◆ PROBLEM DETAILS
Go to the line containing "Where should I click to: Click the bold" in the records below and print it and every following line exactly, on through the line containing "Task: Click the green 提出出价 button", then stop.

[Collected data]
== Segment start ==

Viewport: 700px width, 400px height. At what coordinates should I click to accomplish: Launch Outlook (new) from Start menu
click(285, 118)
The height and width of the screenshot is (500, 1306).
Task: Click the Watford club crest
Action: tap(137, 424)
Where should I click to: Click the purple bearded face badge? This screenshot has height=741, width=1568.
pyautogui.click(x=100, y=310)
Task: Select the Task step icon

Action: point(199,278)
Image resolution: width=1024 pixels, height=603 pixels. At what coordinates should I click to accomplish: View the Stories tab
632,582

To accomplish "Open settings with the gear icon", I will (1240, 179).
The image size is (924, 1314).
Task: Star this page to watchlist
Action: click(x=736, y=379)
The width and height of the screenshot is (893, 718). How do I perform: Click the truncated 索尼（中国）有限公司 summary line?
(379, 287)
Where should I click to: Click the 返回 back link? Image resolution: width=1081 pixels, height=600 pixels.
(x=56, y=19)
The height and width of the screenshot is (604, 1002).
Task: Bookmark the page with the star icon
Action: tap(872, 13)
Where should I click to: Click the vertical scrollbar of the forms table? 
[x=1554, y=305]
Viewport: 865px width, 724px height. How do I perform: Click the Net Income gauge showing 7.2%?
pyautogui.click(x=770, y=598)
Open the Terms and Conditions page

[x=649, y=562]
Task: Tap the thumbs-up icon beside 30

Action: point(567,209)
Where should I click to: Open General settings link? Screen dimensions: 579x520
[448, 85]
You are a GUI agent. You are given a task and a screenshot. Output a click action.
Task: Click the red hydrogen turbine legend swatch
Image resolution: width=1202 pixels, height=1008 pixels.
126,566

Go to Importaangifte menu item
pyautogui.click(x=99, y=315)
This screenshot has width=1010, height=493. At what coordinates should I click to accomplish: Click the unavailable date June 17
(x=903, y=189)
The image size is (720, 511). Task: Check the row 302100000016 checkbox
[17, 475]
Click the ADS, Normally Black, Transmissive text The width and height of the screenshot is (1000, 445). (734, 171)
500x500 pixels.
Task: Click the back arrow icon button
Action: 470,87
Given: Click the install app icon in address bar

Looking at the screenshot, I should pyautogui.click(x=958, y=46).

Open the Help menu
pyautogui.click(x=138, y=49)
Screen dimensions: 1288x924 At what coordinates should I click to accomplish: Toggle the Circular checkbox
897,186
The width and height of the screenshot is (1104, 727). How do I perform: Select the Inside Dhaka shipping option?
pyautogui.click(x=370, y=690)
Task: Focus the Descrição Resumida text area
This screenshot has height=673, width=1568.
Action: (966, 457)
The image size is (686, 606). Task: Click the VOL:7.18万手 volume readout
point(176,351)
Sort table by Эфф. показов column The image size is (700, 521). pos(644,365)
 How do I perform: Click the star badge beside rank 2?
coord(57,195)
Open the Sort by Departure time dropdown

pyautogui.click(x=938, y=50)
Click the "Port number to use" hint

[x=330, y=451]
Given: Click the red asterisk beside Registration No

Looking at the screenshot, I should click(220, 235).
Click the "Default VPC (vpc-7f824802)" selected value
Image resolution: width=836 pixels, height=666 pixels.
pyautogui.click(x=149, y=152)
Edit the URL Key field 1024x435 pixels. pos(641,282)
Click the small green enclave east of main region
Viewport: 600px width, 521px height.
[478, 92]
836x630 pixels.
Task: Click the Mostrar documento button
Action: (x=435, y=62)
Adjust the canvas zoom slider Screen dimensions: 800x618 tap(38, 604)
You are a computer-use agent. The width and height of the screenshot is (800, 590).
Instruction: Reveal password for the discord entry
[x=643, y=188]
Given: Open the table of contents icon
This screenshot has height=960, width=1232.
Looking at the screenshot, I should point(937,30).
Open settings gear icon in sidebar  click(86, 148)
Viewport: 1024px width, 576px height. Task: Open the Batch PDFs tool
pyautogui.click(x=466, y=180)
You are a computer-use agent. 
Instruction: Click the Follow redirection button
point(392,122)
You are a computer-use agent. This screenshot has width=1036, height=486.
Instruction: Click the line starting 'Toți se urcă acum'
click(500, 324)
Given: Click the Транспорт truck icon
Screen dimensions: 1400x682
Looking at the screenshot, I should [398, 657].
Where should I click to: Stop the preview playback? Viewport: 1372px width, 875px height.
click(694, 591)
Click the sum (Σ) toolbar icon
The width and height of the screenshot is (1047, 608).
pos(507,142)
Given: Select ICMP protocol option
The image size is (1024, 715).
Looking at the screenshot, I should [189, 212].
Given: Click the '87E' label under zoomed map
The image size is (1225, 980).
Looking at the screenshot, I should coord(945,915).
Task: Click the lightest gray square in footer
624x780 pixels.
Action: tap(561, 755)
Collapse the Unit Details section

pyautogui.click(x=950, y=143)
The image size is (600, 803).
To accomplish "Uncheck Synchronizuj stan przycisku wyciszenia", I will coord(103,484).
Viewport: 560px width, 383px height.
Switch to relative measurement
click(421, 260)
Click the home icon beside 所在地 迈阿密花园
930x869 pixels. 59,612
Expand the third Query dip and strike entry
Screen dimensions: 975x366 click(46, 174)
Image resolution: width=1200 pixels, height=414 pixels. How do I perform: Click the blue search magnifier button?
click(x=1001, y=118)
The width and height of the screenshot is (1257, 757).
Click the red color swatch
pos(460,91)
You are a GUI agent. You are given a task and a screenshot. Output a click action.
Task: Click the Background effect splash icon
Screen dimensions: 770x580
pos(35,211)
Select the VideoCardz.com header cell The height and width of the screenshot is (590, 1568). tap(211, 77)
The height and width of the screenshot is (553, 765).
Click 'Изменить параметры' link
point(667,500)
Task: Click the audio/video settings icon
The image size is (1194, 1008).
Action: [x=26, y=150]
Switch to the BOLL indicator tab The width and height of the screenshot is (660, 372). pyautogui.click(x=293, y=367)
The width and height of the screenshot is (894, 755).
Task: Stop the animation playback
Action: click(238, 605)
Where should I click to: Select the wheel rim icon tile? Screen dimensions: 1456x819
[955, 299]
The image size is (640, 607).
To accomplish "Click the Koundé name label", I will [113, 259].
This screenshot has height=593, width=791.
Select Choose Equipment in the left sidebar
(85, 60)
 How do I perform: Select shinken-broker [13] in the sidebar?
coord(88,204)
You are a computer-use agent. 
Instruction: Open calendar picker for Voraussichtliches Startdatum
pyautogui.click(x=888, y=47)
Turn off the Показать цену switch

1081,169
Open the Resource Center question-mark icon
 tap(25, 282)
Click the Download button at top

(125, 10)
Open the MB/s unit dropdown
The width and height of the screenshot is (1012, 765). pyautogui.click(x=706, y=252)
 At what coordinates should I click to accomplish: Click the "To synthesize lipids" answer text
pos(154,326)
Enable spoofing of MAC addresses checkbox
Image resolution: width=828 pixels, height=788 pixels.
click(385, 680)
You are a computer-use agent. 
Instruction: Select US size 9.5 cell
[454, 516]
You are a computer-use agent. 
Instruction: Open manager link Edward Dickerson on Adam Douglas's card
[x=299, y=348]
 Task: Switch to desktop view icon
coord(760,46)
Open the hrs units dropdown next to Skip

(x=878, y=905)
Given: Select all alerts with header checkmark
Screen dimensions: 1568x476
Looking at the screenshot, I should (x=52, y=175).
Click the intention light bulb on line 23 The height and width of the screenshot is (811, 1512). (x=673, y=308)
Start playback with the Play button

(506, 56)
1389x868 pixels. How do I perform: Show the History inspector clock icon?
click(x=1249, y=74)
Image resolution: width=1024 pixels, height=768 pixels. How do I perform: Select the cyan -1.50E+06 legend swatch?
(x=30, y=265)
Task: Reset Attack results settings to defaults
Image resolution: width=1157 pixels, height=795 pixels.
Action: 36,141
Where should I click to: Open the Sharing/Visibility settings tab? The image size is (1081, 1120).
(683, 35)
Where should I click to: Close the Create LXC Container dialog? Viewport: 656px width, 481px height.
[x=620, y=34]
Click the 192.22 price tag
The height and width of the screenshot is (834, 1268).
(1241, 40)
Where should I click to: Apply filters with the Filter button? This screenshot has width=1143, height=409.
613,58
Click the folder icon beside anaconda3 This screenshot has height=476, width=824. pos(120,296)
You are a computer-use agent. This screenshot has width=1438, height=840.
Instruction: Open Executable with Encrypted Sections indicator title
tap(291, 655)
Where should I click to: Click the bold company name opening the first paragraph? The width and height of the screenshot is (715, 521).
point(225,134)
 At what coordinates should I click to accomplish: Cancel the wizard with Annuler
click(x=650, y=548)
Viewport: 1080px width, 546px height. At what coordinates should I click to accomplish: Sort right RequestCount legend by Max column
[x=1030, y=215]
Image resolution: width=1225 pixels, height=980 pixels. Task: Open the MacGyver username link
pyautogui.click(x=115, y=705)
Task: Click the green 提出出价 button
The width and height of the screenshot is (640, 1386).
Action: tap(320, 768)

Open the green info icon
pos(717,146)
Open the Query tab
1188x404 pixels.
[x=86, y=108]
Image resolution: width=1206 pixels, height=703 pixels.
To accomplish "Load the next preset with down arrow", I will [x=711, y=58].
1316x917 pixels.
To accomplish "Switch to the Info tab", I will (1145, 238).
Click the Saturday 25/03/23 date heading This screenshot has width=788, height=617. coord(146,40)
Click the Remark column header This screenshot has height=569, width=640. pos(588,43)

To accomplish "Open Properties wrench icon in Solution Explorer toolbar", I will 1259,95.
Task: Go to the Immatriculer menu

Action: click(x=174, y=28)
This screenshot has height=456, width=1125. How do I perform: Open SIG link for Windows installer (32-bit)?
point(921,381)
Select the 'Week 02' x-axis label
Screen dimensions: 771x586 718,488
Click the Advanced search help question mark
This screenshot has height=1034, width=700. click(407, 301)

== Segment end ==

◆ SOLVED PROBLEM
Where should I click to: Click the bold company name opening the first paragraph? The width and height of the screenshot is (715, 521).
point(225,134)
 At what coordinates should I click to accomplish: Cancel the wizard with Annuler
click(x=650, y=548)
Viewport: 1080px width, 546px height. At what coordinates should I click to accomplish: Sort right RequestCount legend by Max column
[x=1030, y=215]
Image resolution: width=1225 pixels, height=980 pixels. Task: Open the MacGyver username link
pyautogui.click(x=115, y=705)
Task: Click the green 提出出价 button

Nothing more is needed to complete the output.